--- Required action ---
The required output is every line from the one containing "Viewport: 828px width, 436px height." through the last line of the listing below, copied exactly, pictures excluded.
#### Records to use
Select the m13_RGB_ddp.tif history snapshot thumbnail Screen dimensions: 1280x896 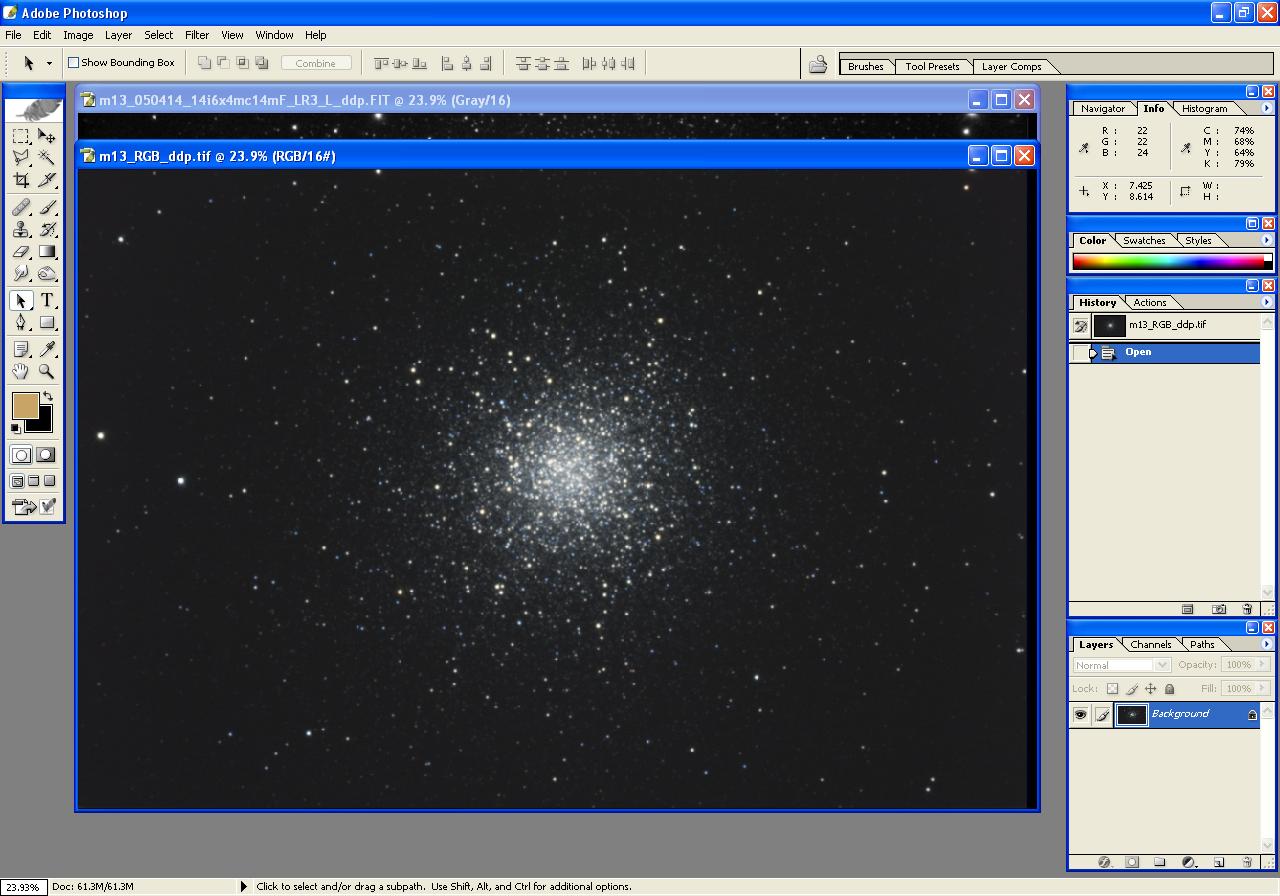(x=1110, y=325)
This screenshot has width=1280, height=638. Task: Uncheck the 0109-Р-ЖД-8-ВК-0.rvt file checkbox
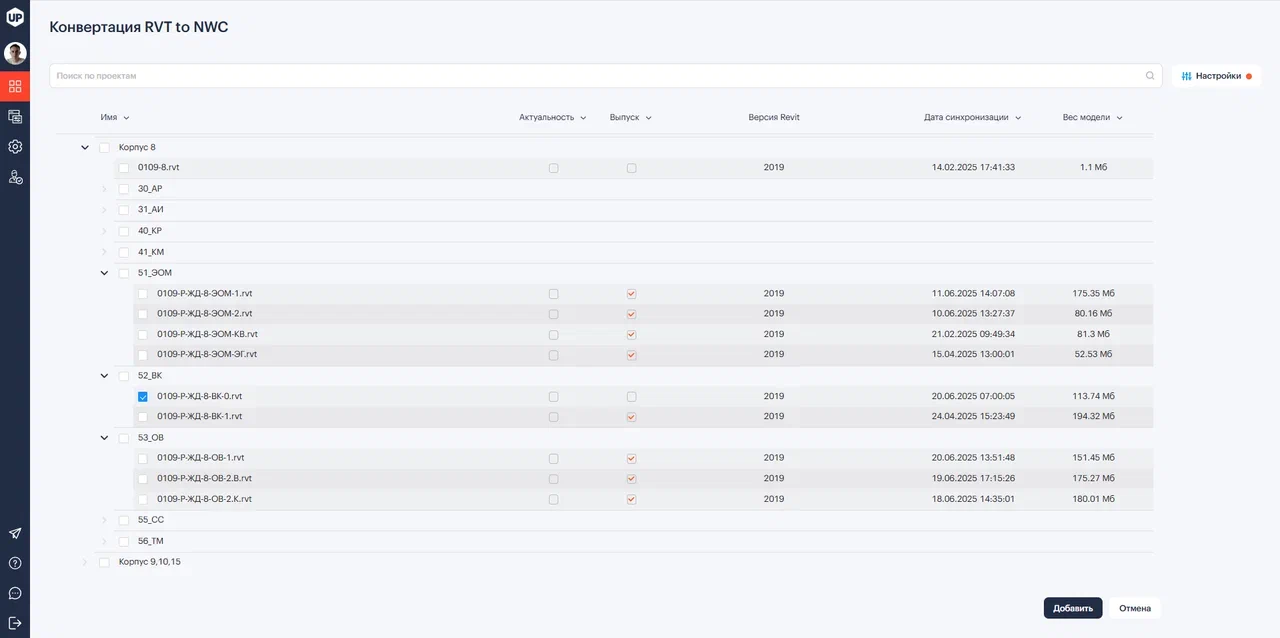[x=143, y=396]
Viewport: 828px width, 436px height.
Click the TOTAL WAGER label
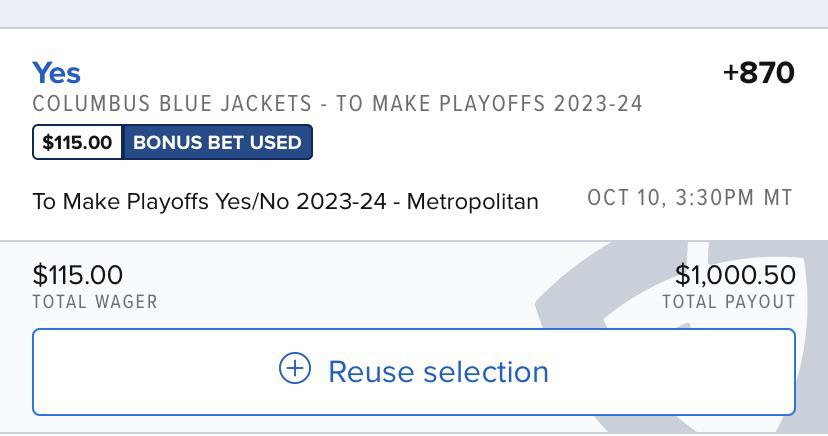(x=95, y=301)
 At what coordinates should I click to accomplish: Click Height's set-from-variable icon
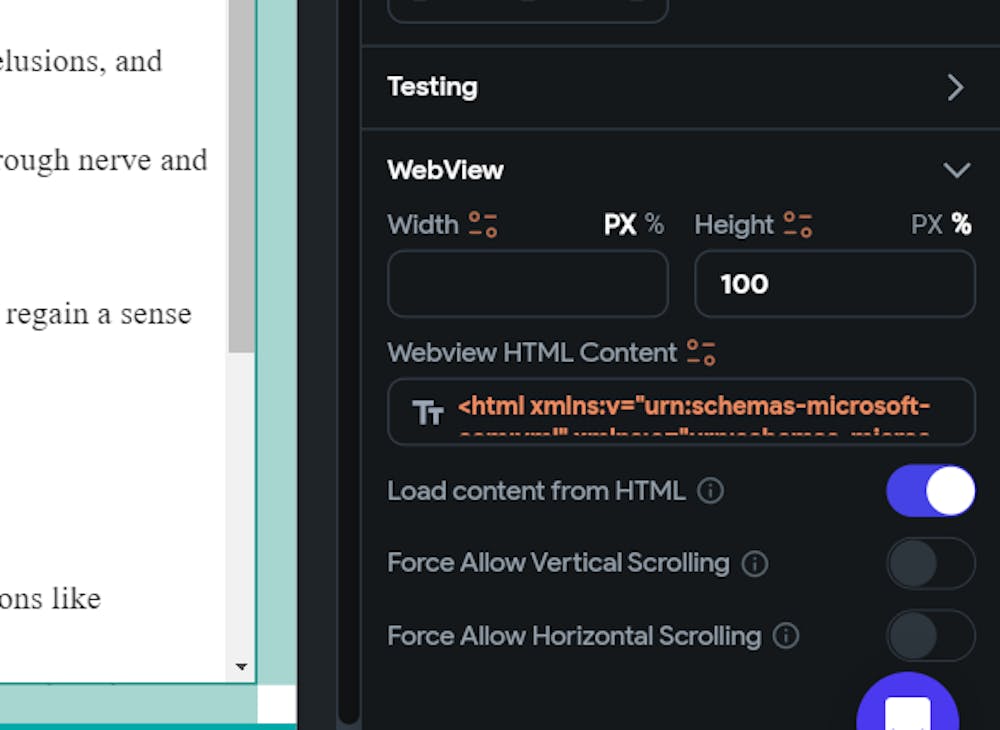pyautogui.click(x=798, y=225)
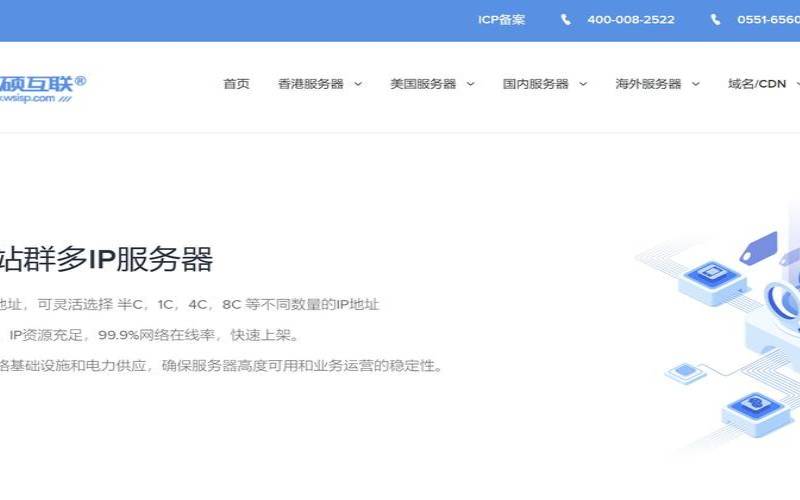Screen dimensions: 800x500
Task: Click the phone icon beside 400-008-2522
Action: point(566,20)
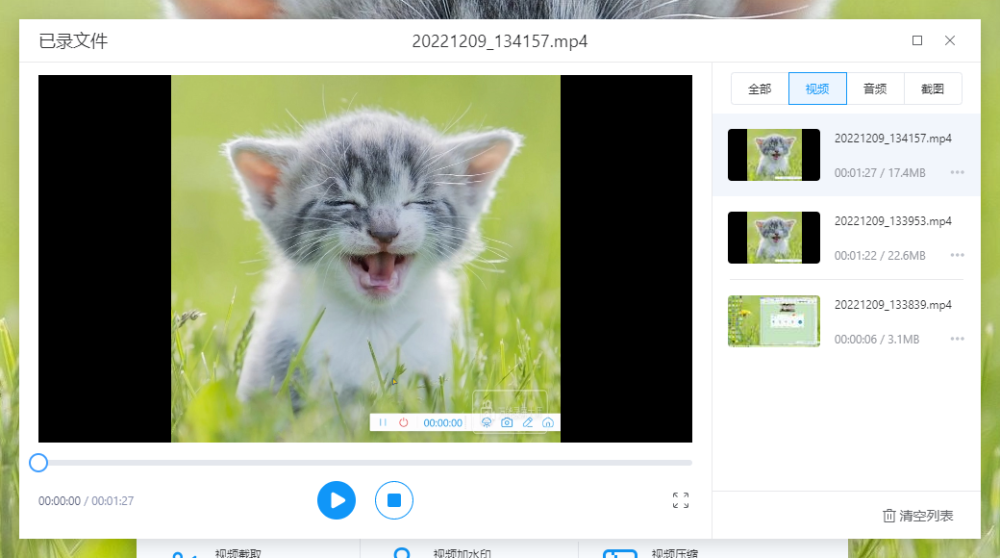This screenshot has height=558, width=1000.
Task: Select thumbnail of 20221209_134157.mp4
Action: [x=774, y=155]
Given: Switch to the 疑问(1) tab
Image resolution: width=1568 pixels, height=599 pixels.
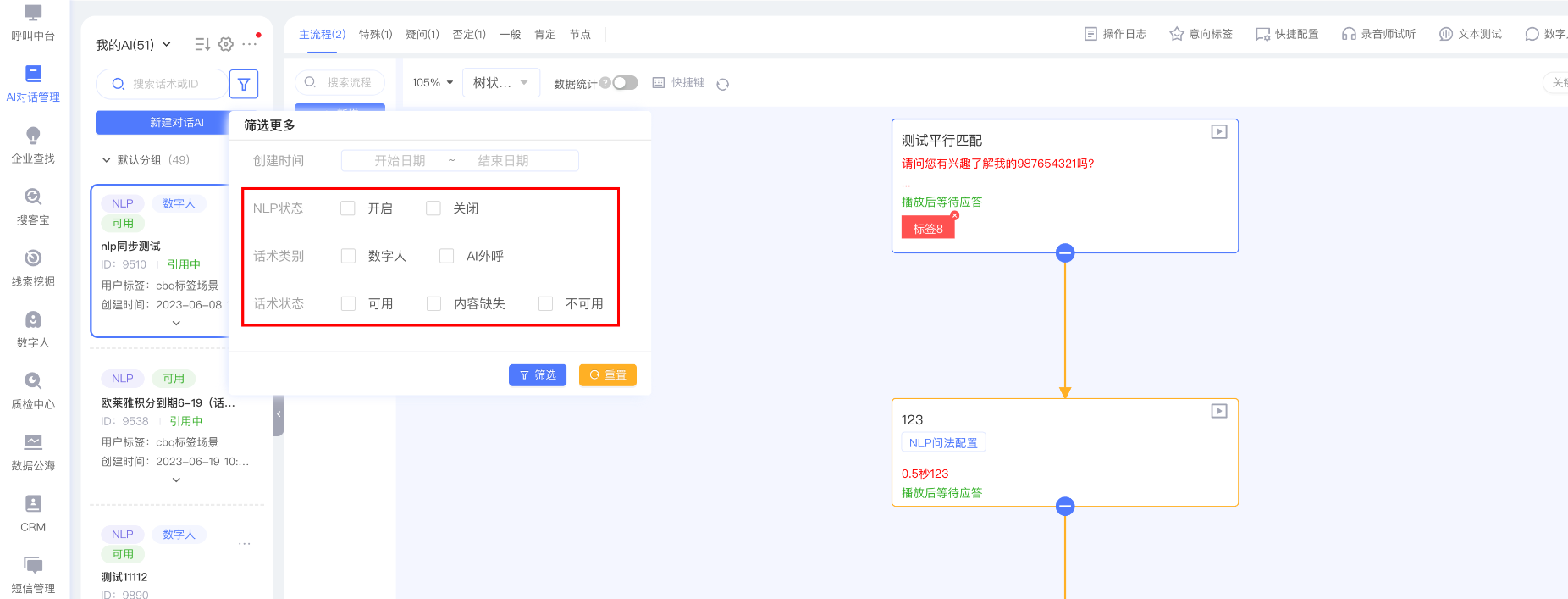Looking at the screenshot, I should (x=422, y=35).
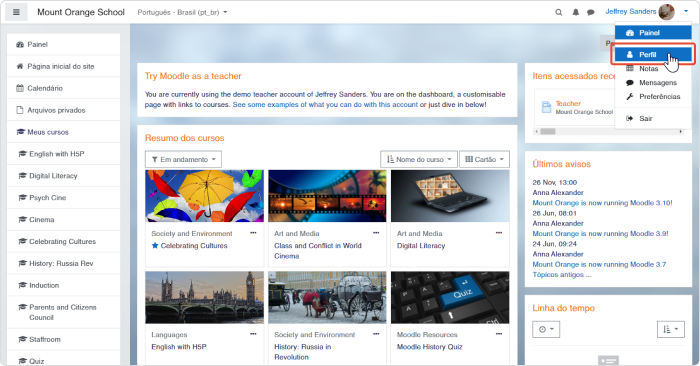Open the Cartão view dropdown
Image resolution: width=700 pixels, height=366 pixels.
point(484,159)
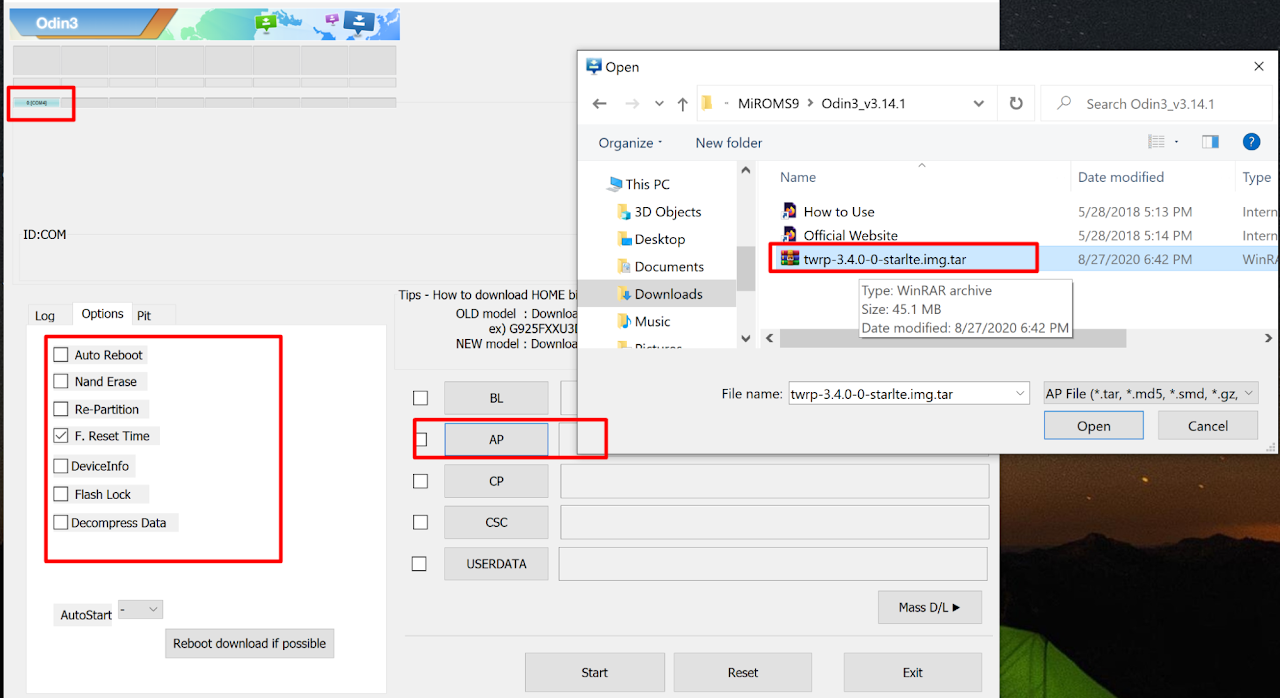
Task: Open the How to Use shortcut
Action: (838, 212)
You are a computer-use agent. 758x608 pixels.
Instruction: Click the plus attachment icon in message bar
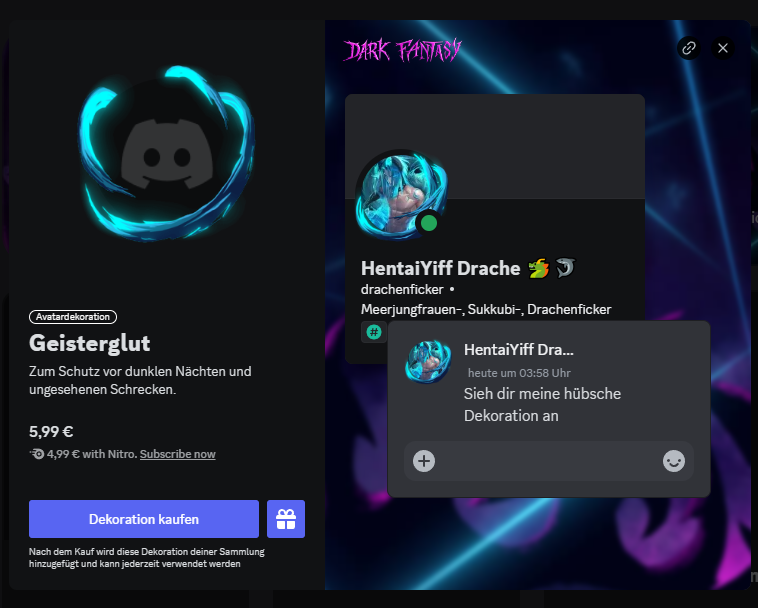coord(424,461)
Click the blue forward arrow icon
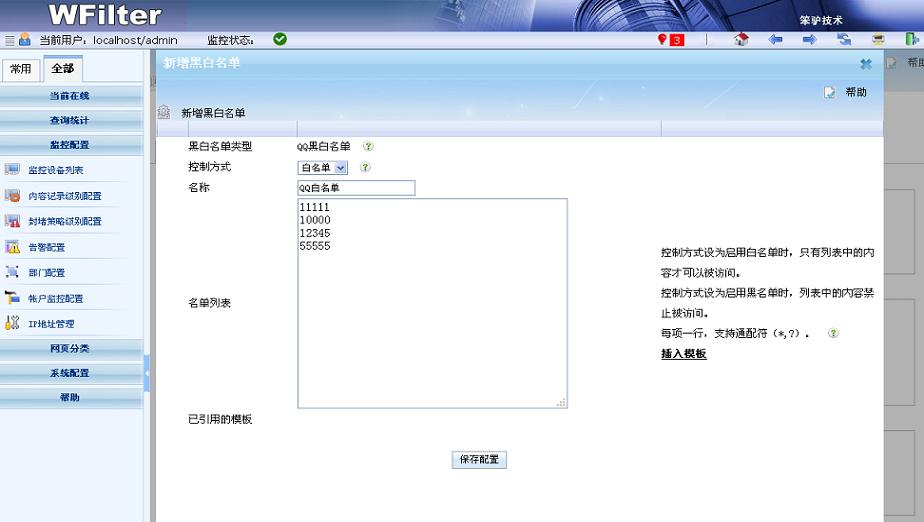924x522 pixels. click(x=809, y=40)
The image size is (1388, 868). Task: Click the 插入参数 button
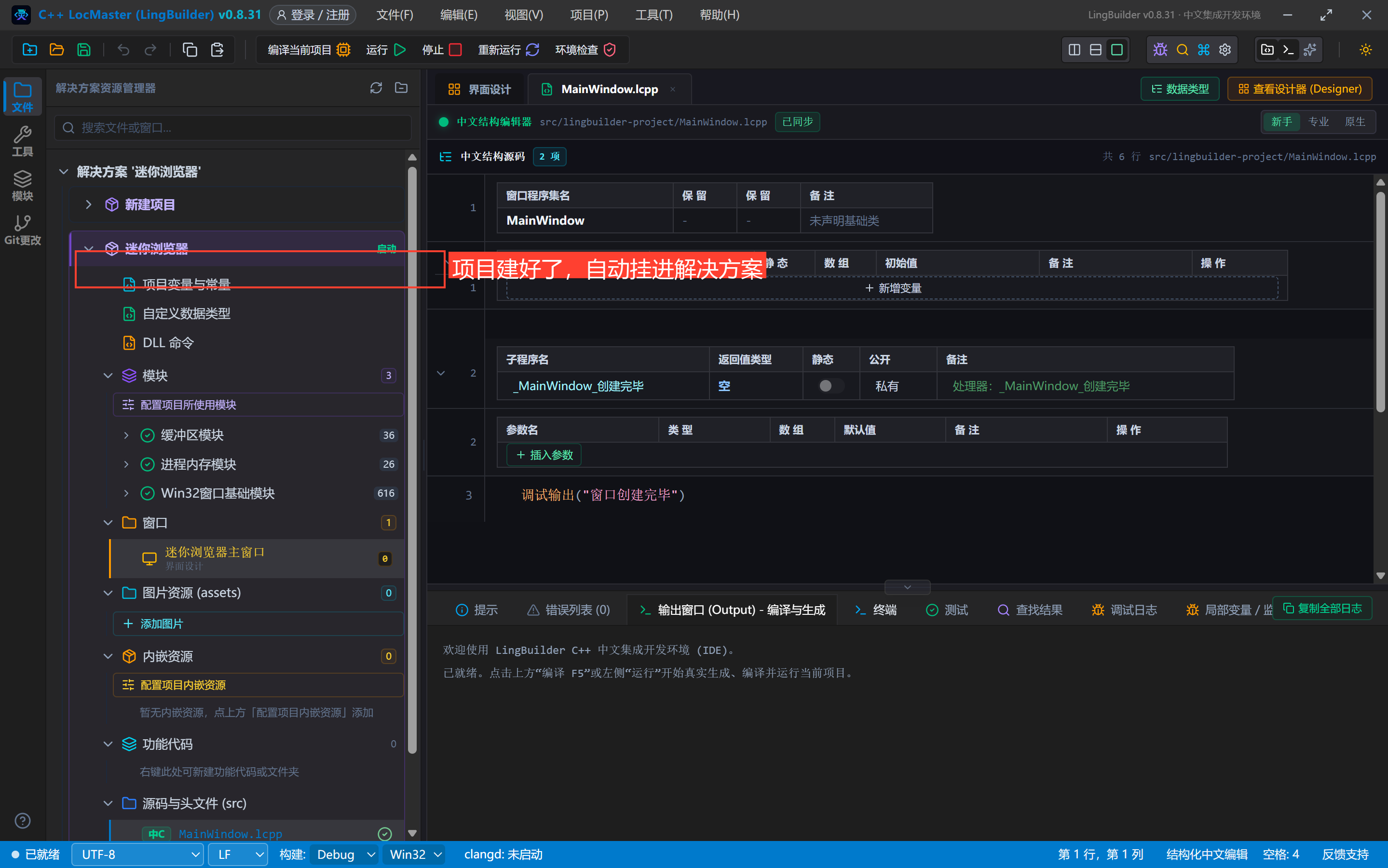point(544,455)
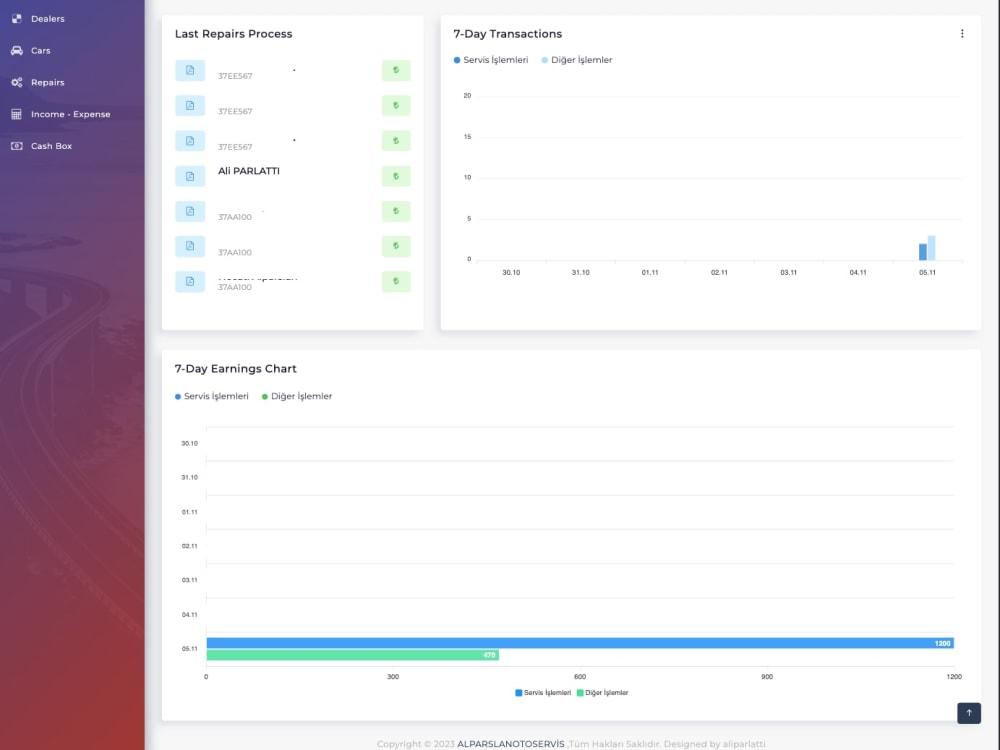Screen dimensions: 1000x750
Task: Click green refresh icon for first 37EE567 repair
Action: click(x=396, y=70)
########
--- Result for this task ---
Viewport: 828px width, 436px height.
Click the TOTAL WAGER label
(x=95, y=301)
 At what coordinates should I click to accomplish: Click Height's set-from-variable icon
pyautogui.click(x=798, y=225)
Screen dimensions: 800x500
Task: Click the phone icon beside 400-008-2522
Action: point(566,20)
This screenshot has height=558, width=1000.
Task: Select thumbnail of 20221209_134157.mp4
Action: [x=774, y=155]
Given: Switch to the 疑问(1) tab
Image resolution: width=1568 pixels, height=599 pixels.
Looking at the screenshot, I should (x=422, y=35).
Open the Cartão view dropdown
Image resolution: width=700 pixels, height=366 pixels.
point(484,159)
Task: Open the How to Use shortcut
Action: (838, 212)
You are a computer-use agent. 758x608 pixels.
Instruction: Click the plus attachment icon in message bar
coord(424,461)
Click the blue forward arrow icon
924x522 pixels. click(x=809, y=40)
The image size is (1388, 868). Task: Click the 插入参数 button
point(544,455)
Screen dimensions: 1000x750
Task: Click green refresh icon for first 37EE567 repair
Action: click(x=396, y=70)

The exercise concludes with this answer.